··· INPUT DATA ···

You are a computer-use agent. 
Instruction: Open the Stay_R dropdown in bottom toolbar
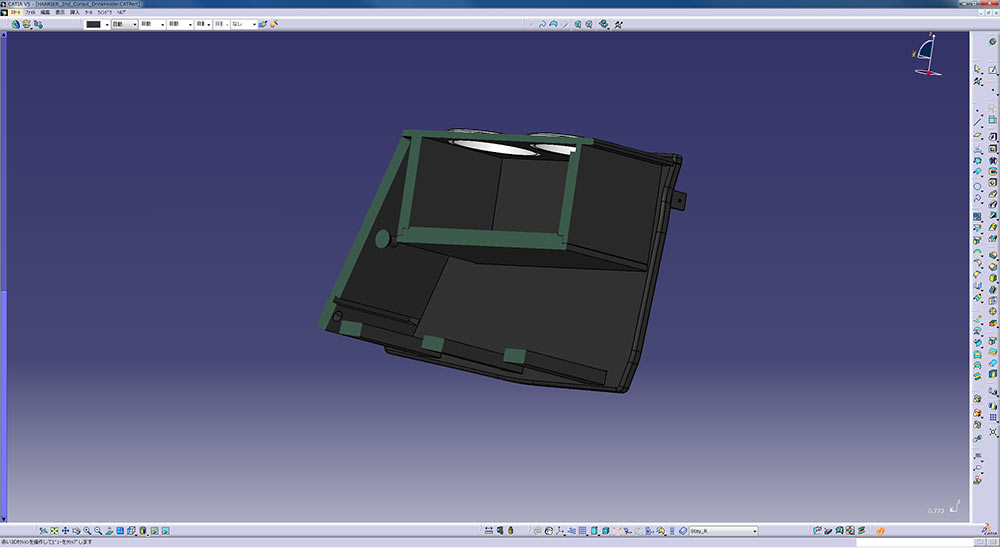click(x=754, y=531)
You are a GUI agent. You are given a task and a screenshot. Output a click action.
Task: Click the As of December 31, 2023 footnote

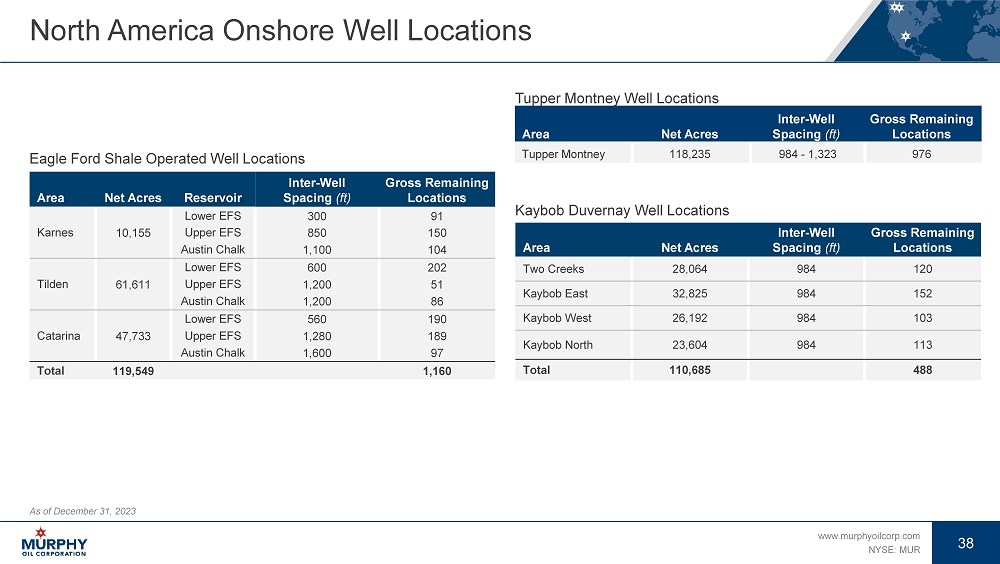click(83, 511)
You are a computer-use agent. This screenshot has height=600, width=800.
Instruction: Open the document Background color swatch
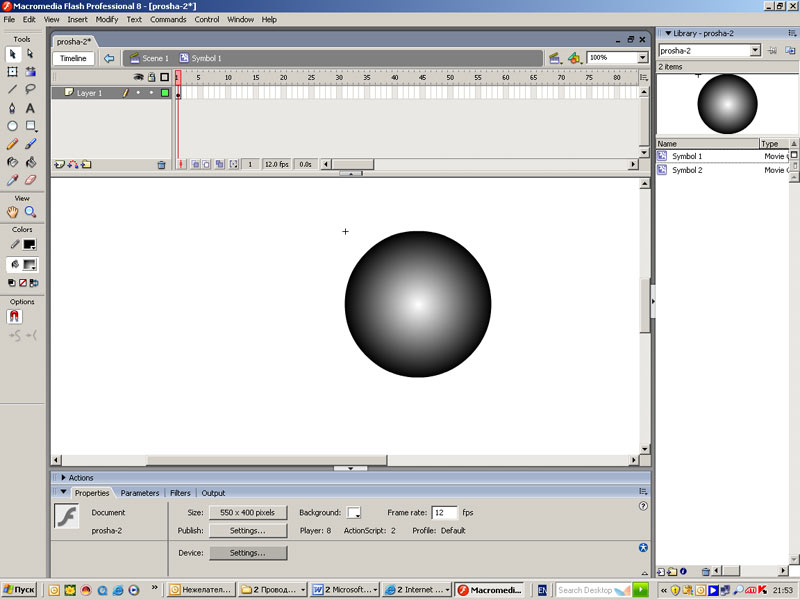pos(354,512)
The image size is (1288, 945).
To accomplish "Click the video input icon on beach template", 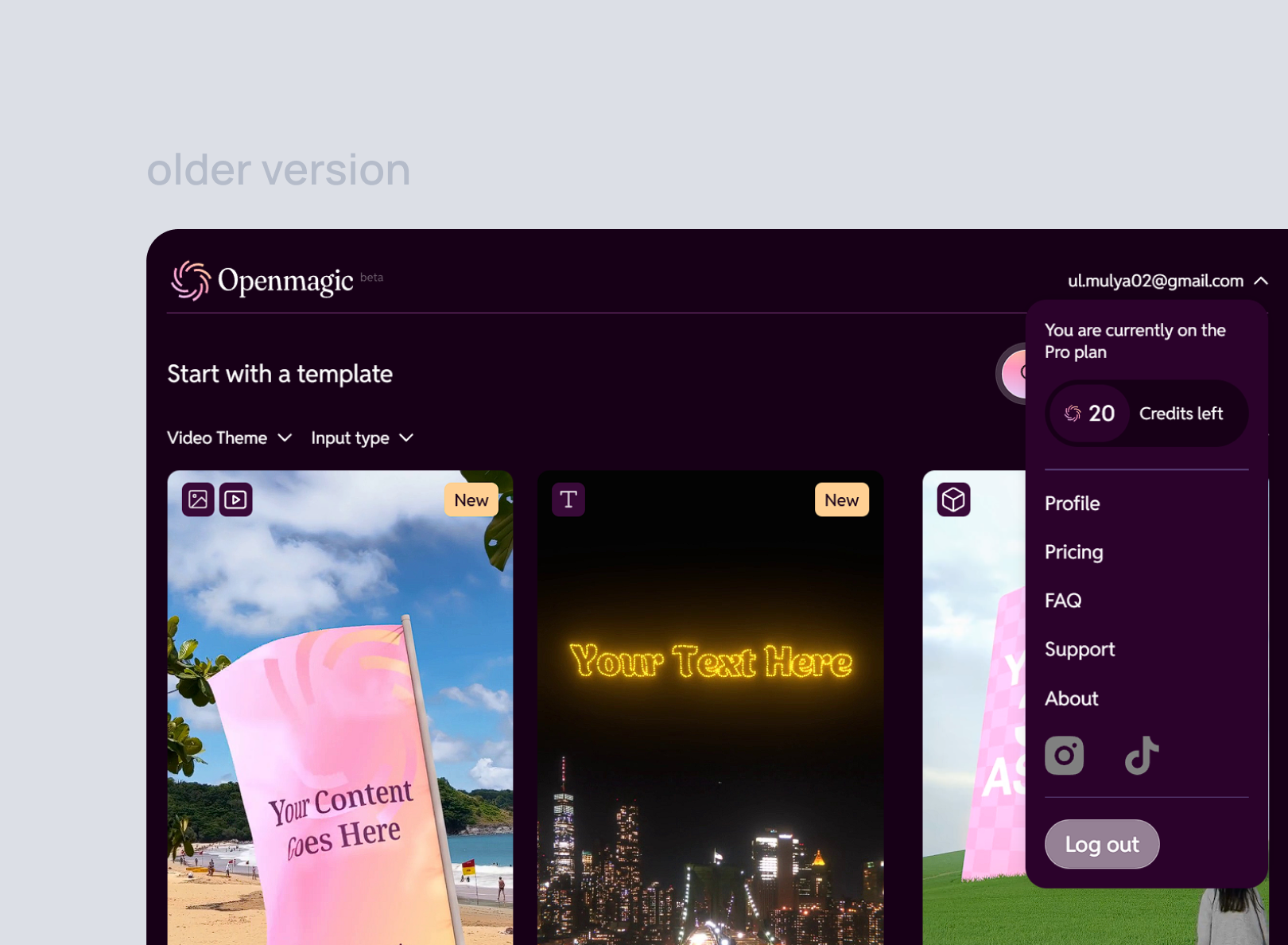I will (236, 500).
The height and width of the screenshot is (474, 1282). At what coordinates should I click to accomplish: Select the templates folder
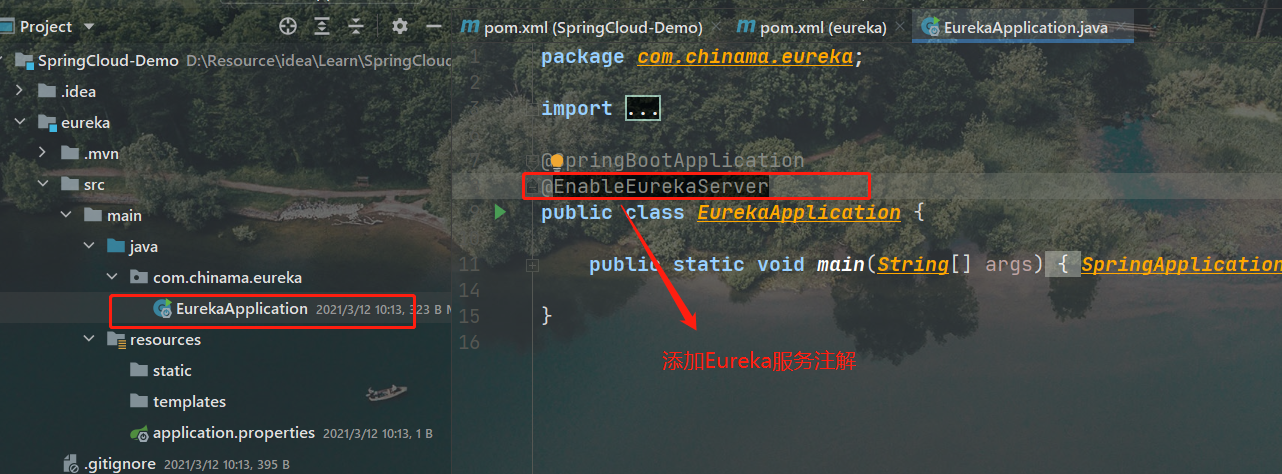tap(189, 401)
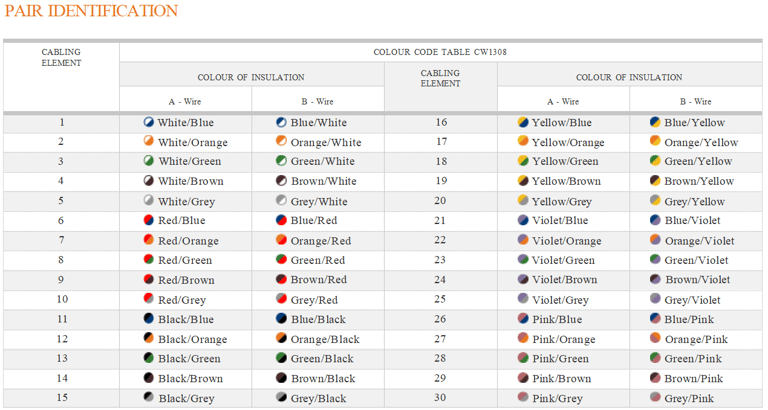Click the Yellow/Grey label text

coord(562,201)
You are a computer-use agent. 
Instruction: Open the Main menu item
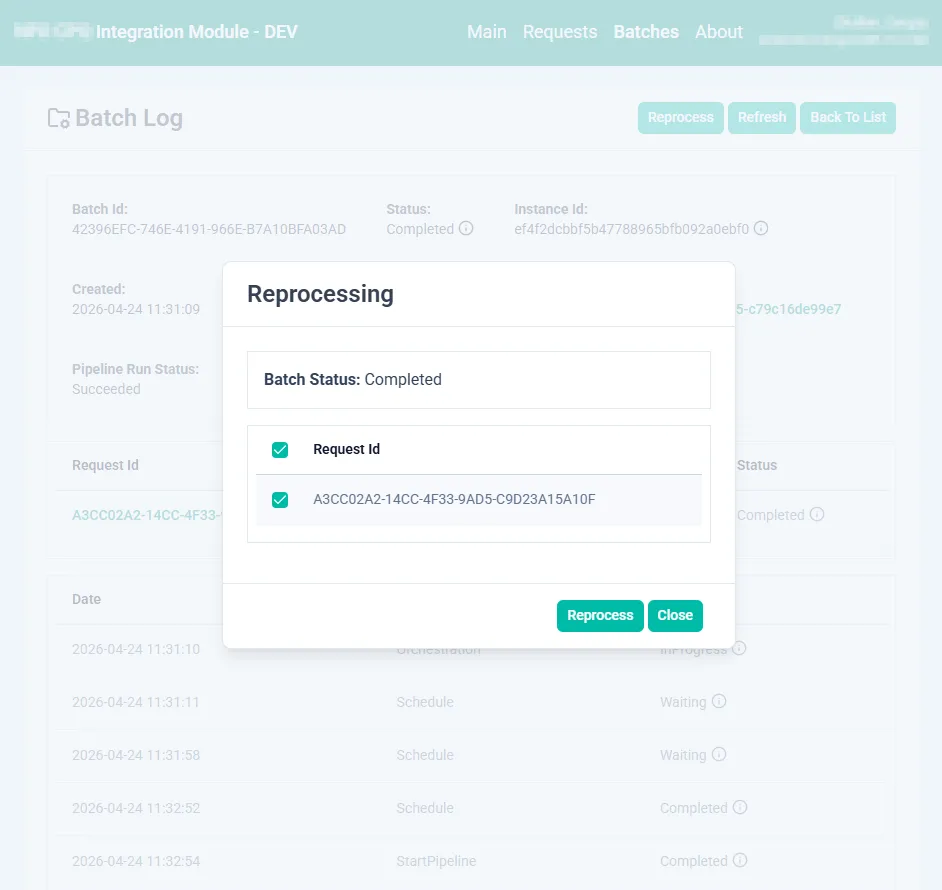point(486,32)
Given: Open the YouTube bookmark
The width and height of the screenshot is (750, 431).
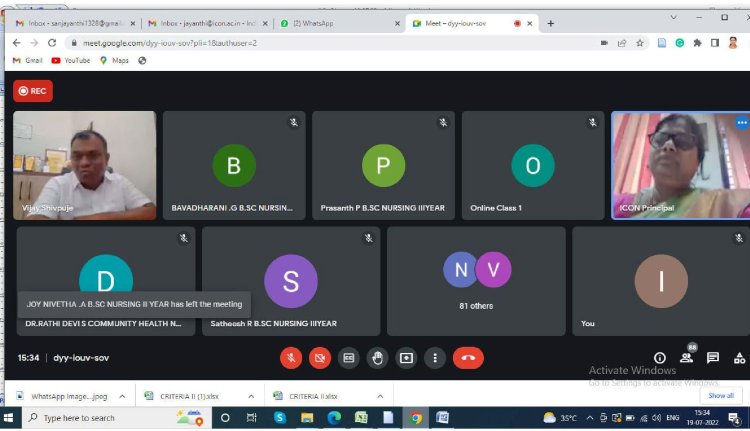Looking at the screenshot, I should (x=71, y=60).
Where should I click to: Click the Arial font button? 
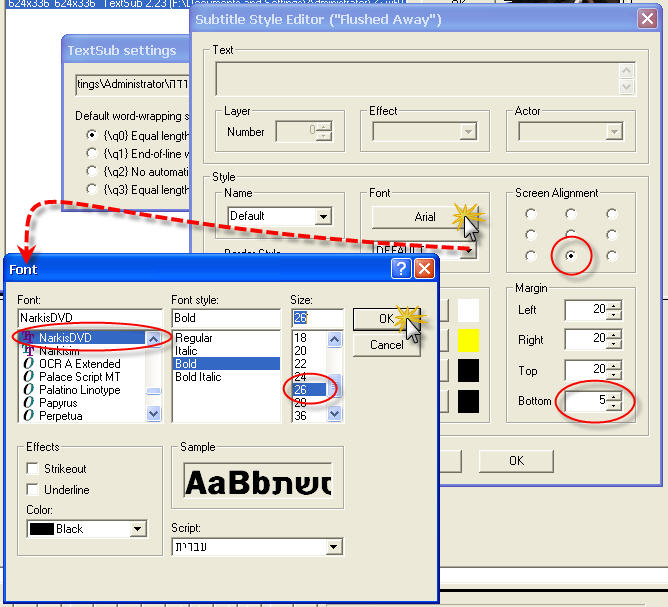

···

- **WHAT YOU SHOULD DO**: Count, and answer with the number only: how many lines of the data include the string "agent"?

- **FINISHED TASK**: 4